• _Görevler_
(1) Tüsiad ve Aydın Doğan üzerine yazıya göre aşağıdaki soruları yanıtlayın:
(a) Geçtiğimiz hafta atılan manşet neydi?
(b) Salih Mirzabeyoğlu'nun DGM savunmasından aktarılan sözlere göre T.C. içinde kaç aile yaşıyor?
(c) Aydın Doğan ticarete hangi sektörle atılmış?
(2) Tüsiad ve Aydın Doğan üzerine yazıyı kaldığı yerden sürdürün.

• _Kaynak metin_
....
Selâm ile…

Geçtiğimiz hafta Türk ekonomisindeki dalgalanmadan mülhem “Türk ekonomisinin sabotajcısı Tüsiad” manşetini atmış; Batı’nın ve Türkiye Cumhuriyeti’nin kurucu (!) iradesinin besleyip büyüterek devletten kudretli hâle getirdiği kökten Batıcı imtiyazlı zümrenin, Hak ve halka karşı her türlü operasyonun azmettiricisi olduğunu belirtmiştik.

Mütefekkir Salih Mirzabeyoğlu’nun DGM’de yaptığı savunmasında belirttiği “T.C. içinde yaşayan 3000 aile; hukuk da bunların çıkarına göre, ordu da, polis de... Kendi aralarındaki dalaşmalar bir yana, bunlar hukuk üstü imtiyazlı bir zümredir! Devlet, hukuk demektir ve hukukun olmadığı yerde devlet değil, çete vardır” mantığıyla yönetilen devlete de hâkim olan bu zümrenin temsilcilerinden biri de Aydın Doğan’dır. Nesebi hakkında bir çok spekülasyon yapılan, hatta Vehbi Koç’un gayrimeşru oğlu olduğu dahî iddia edilen Aydın Doğan’ın 70’li yılların sonu itibariyle bir anda yükselmesi dikkat çekicidir. Bugün milletin ekserisi tarafından medya patronu olarak bilinen Aydın Doğan, ticarete otomotiv sektörü ile atılmış, 70’lerin sonu itibariyle medya, enerji, turizm, sanayi, ticaret ve finans sahalarında faaliyet göstermeye ve servetine servet katmaya başlamıştır.
....
• _Sağlanan veriler_
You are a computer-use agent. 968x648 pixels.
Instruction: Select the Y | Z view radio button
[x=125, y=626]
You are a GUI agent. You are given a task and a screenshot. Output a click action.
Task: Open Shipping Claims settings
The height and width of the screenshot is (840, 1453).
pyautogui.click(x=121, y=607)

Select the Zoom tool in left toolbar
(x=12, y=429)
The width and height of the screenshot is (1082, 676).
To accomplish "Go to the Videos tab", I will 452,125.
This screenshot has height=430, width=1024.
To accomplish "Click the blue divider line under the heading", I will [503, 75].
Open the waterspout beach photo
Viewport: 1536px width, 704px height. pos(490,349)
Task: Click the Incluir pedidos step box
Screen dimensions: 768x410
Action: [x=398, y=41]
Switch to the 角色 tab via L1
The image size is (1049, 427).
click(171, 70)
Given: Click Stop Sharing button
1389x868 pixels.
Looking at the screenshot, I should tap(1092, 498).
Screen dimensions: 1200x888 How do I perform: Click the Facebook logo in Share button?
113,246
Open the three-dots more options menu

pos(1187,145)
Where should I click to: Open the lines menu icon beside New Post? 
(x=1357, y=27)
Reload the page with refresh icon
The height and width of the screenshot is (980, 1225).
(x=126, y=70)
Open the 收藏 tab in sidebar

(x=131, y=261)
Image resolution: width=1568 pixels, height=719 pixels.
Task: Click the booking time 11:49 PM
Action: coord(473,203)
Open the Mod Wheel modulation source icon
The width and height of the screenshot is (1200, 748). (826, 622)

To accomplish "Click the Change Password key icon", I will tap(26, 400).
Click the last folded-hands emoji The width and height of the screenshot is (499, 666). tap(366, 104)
....
• _Görev yanıtları_
(1)
(a) "Türk ekonomisinin sabotajcısı Tüsiad"
(b) 3000 aile
(c) Otomotiv sektörü

(2)
Medyada Türkiye’nin 1 numarası hâline gelerek devletin 1983-1997 arası verdiği teşviklerin yüzde 90’ını tek başına Doğan Yayın Holding almıştır. Kaçakçılık gibi cürümleri yasal kılıfına uydurarak açık bir şekilde işleyen bu zat ve avanesi, Boğaz’ın şımarık çocuğu gibidir. Hem legal kisveli illegal faaliyetleri alenî bir şekilde yapması, hem de sahibi olduğu yayın organlarının devlet ve milletin menfaatlerinin aksi istikametindeki politikası dolayısıyla kan emici zümre içerisinde en çok hedef tahtasına oturtulan da Aydın Doğan’dır. Oysaki Doğan, bunlardan yalnızca biridir.

15 Temmuz sonrası oluşan iklimde Müslüman Anadolu halkının hainleri ayrıştırıcı bir vaziyet aldığını gördük. Bilhassa Ak Parti ve MHP tabanı aynı istikamette birleşirken siyasî iradeler de memleketin selâmeti adına ittifaka yöneldi. Böylece başta FETÖ olmak üzere dışarıdan desteklenen hain unsurlar ayıklanıp temizlenmeye başlandı. Şimdi ise sıra, askerî darbe ile yapamadıklarını ekonomik sabotajlarla yapmaya çalışan “üç bin aile”ye gelmiştir. Memleketin düze çıkması adına içeride atılacak en mühim adımlardan biri, milletin rızkına tasallut eden bu kan emicileri bertaraf etmekten geçer; bu siyaset tarafından gerçekleştirilmez ise millet, rızkına el uzatanların bileğini kesecek kararlılıktadır.

Bu meseleyi kapağımızda değerlendirdik ve “Ülkemizin Üstüne Karabasan Gibi Çökenlerden Biri: Aydın Doğan” manşetini attık. Kapak mevzumuzu Ömer Emre Akcebe, “İnanmak ya da İnanmamak İşte Bütün Mesele Bu” başlıklı yazısında işledi.

Çakal Carlos (Salim Muhammed), “Siyasî Mahpusluk ve Erdoğan’a Hitab” başlıklı yazısında Türkiye’ye bir takım uyarılarda bulunuyor.
Bahattin Yeşiloğlu, Şia’nın temel düsturlarından olan “Takiyye”den bahsediyor.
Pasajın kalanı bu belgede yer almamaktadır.